A balanced, go-slow approach could ease this investor's fears

Your Money

September 11, 2005|By Humberto Cruz

Q. I am a single, 32-year-old female and know I should be investing in stocks for my long-term goals, including retirement. I've managed to save $30,000, but I keep it all in the bank because I am afraid to put the money into stocks or mutual funds. How can I overcome this fear? Do you have any suggestions for me?

A. From the many letters and e-mails I get, I assure you that your fear is not uncommon. And after the 2000-2002 bear market, a healthy respect for risk is not a bad thing.

Your e-mail tells me you understand that if you invest too cautiously you may not accumulate the money you need to meet your goals.

I will offer a few ideas:

First, start slowly. Invest a little at a time, such as taking $1,000 from your savings every month to put into the market.

This "dollar-cost-averaging" technique won't guarantee you a profit and may not make you as much money as investing the $30,000 at once.
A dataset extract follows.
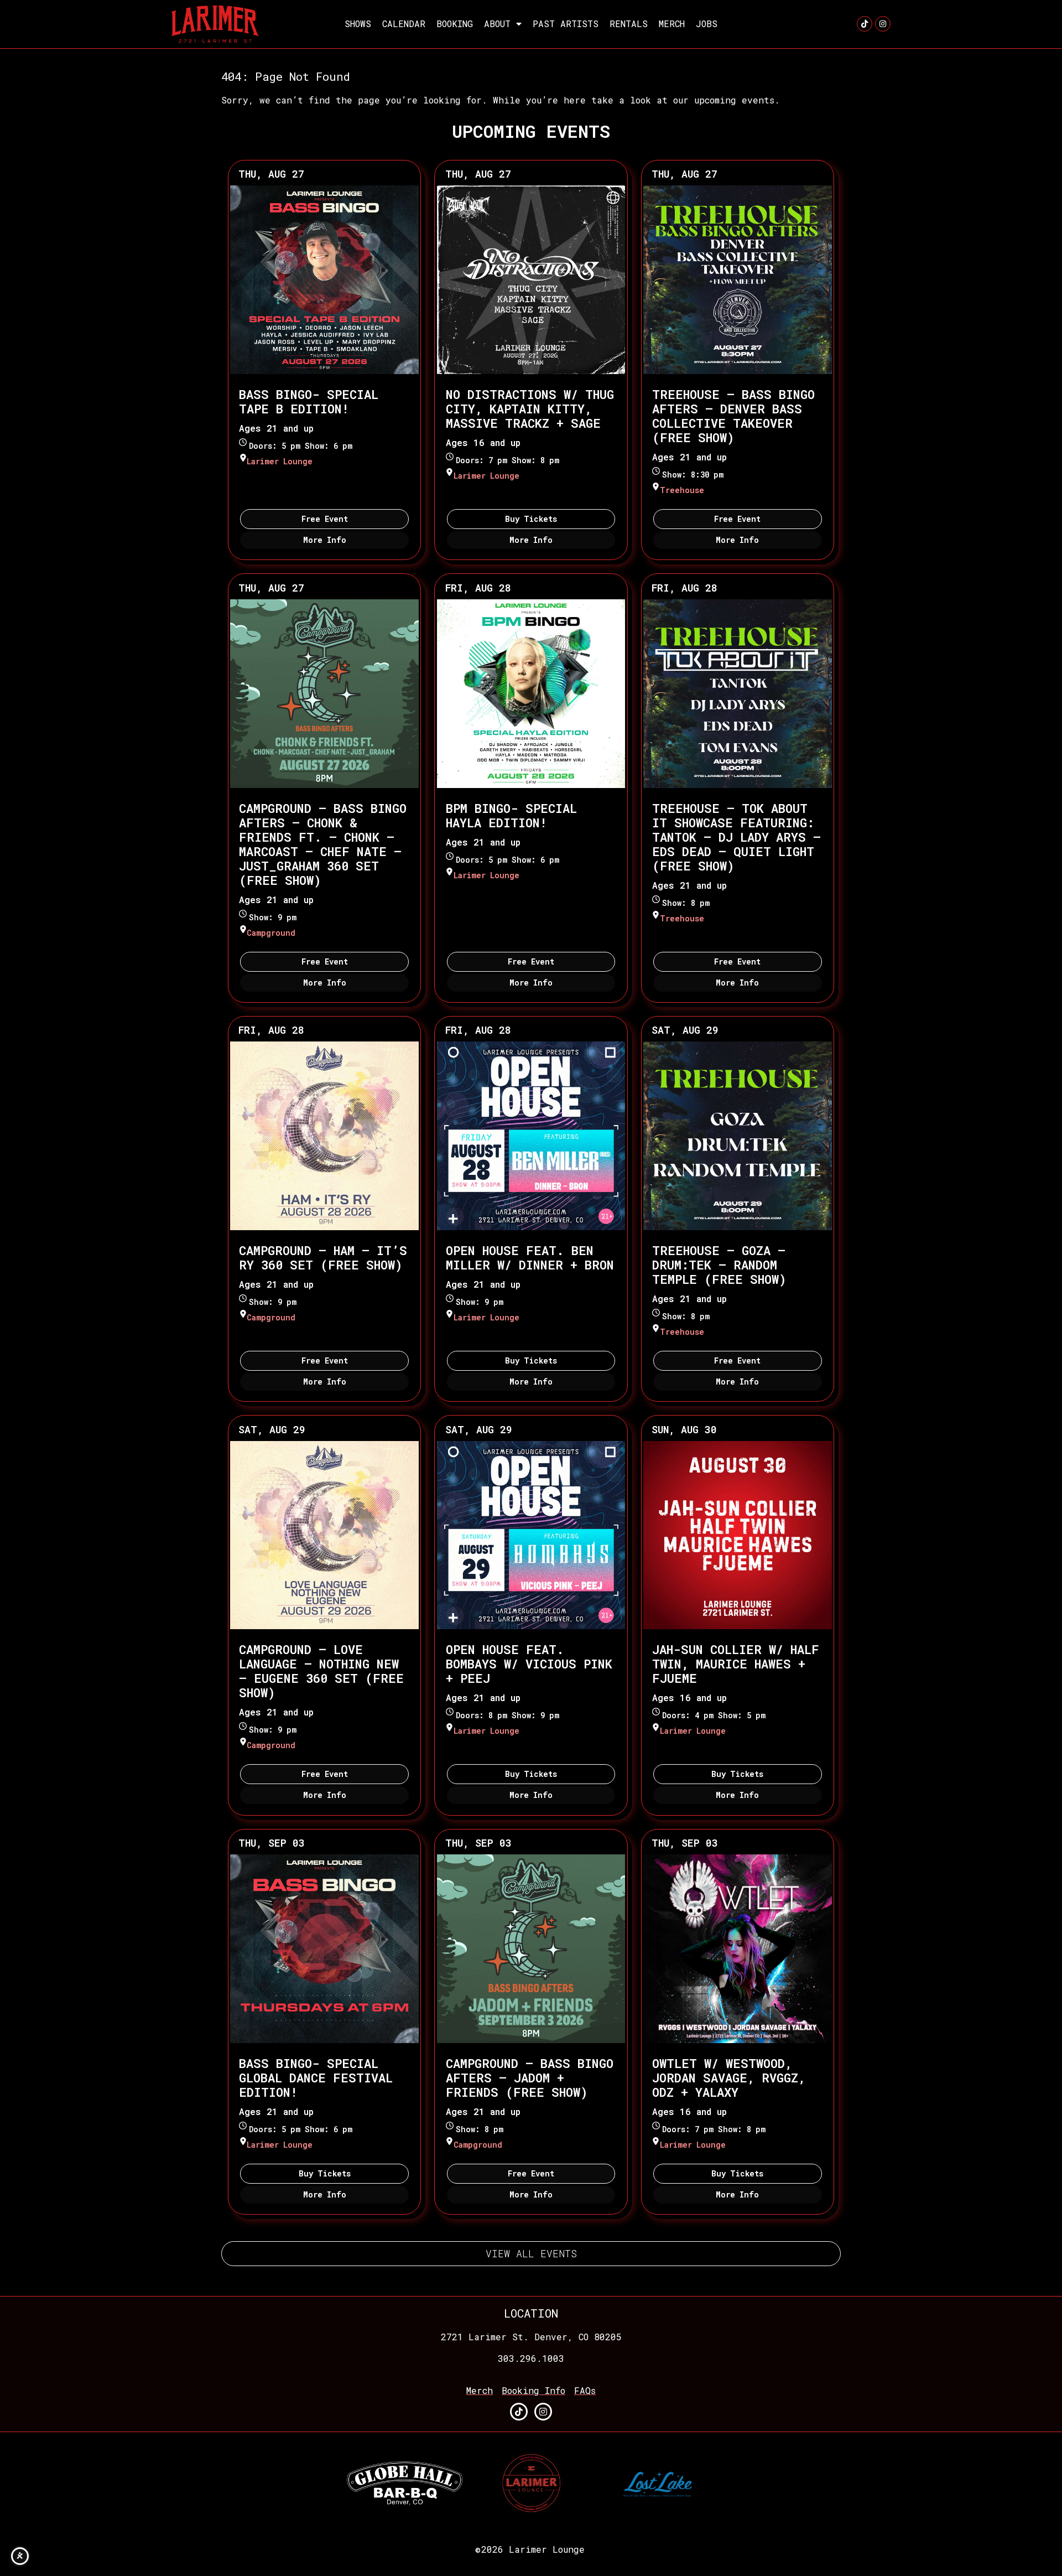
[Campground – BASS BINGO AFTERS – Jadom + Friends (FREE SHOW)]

But it will avoid the risk of putting it all into the market just before a big decline, and it guarantee you will be buying more shares when prices are down and fewer when prices are up.

Invest in no-load, low-cost, diversified stock mutual funds.

No-load, low-cost mutual funds are arguably the best vehicle for this purpose because you can get broad diversification while investing relatively modest amounts each month without brokerage commissions or purchase fees. To learn about funds and search for those that require small investments to get started, check the Web site of the Mutual Fund Education Alliance at www.mfea.com.

If even this go-slow approach makes you nervous, start with a "balanced" fund rather than a stock fund. Balanced funds typically split stock and bond holdings about 60-40.

Many financial advisers insist you are better off setting and controlling your own allocation - for example, putting 60 percent in a stock fund and 40 percent in a bond fund, or whatever other percentage you decide.

With a balanced fund, you see only the relatively modest price fluctuation of that fund. With separate stock and bond funds, you become aware of the greater volatility of the stock fund.

Some investors, even if they know better intellectually, lose sight of the overall picture and find themselves losing sleep over the volatile part of their portfolio. That happened to a client of Sam X Renick, a former financial adviser and the founder of The It's A Habit! Co. in Los Angeles, which produces and sells books, music discs and other products designed to encourage children to save.

Coincidentally, this woman decided to put $30,000 into the market, the same amount you have. But even though the $30,000 in this case represented a small fraction of her net worth, "it became the entire focus of her attention and would actually get her sick watching it go up and down," Renick said. "After a few months, we got her out of the market. Psychologically, physically and emotionally, it just wasn't right for her."

Two other approaches might make more sense once you have accumulated a bigger nest egg:

One is to keep your current principal safe and invest only the interest. At 3 percent interest, a rate many federally insured banks are paying, your $30,000 would generate enough interest to satisfy the minimum monthly investment required by some mutual funds in lieu of a larger initial investment.

Or you could set up your investments so that at the end of a specified period you'll have at least your original principal.

For example, you could take $24,658 out of your $30,000 and buy a five-year certificate of deposit paying 4 percent a year. Use the remaining $5,342 to invest in a diversified stock mutual fund. Even if you lost your entire fund investment (barring the end of the world, that would be just about impossible), the money in the CD would have grown back to $30,000 in five years.